Another company that manufactures medical equipment and a “very well-known name” in media also reached out for possible security services, which can cost hundreds of thousand dollars annually or several thousand per day, Carroll said.
“This is a numbers game for publicly traded companies”, he said, referencing the impact of Thompson’s killing on shares of UnitedHealth Group. “You might spend a million to two million dollars per year providing full-time security for your CEO or an important executive, but what you’re safeguarding against is something like this.”
The flurry of inquiries should continue for at least several days, Carroll said.Thompson’s murder could be ‘game changer’
“If the [shooter’s] motive was driven by the business that he’s in and decisions that were made by the company, whatever they were, then this is a game changer”, Glen Kucera, president of Allies Universal’s Enhanced Protection Services, told Newsweek on Thursday. “I can tell you from experience in the last day and a half [that] it’s raising awareness not only in the health care business, but all the executives in the large corporations throughout.”
Allied Universal provides security services for approximately 80 percent of all Fortune 500 companies.
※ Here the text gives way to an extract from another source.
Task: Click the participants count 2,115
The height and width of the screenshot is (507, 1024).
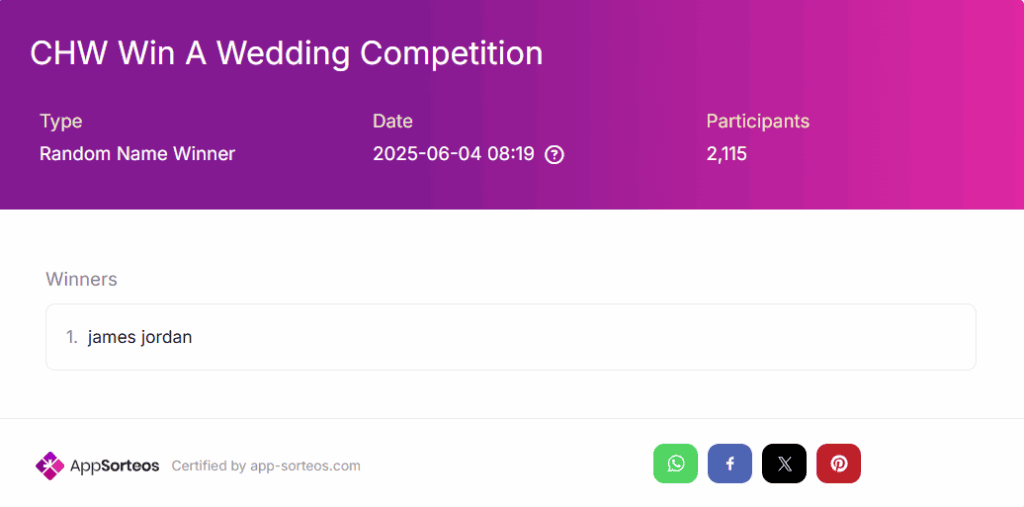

Risk advisory consulting and threat assessments are common protocols, such as providing security to a certain company or individual based on threat levels pertaining to travel, crime rates and other factors.
They received “hundreds” of calls from executives in a 24-hour period following Wednesday’s shooting, according to Kucera, who like Thompson grew up in the Midwest and built his own personal brand over more than three decades.
Along with billing itself as the world’s largest provider of canine detections, Allied provides armed operatives that Kucera said have been in more demand the last 18 months and really since societal tensions heightened during the COVID-19 pandemic.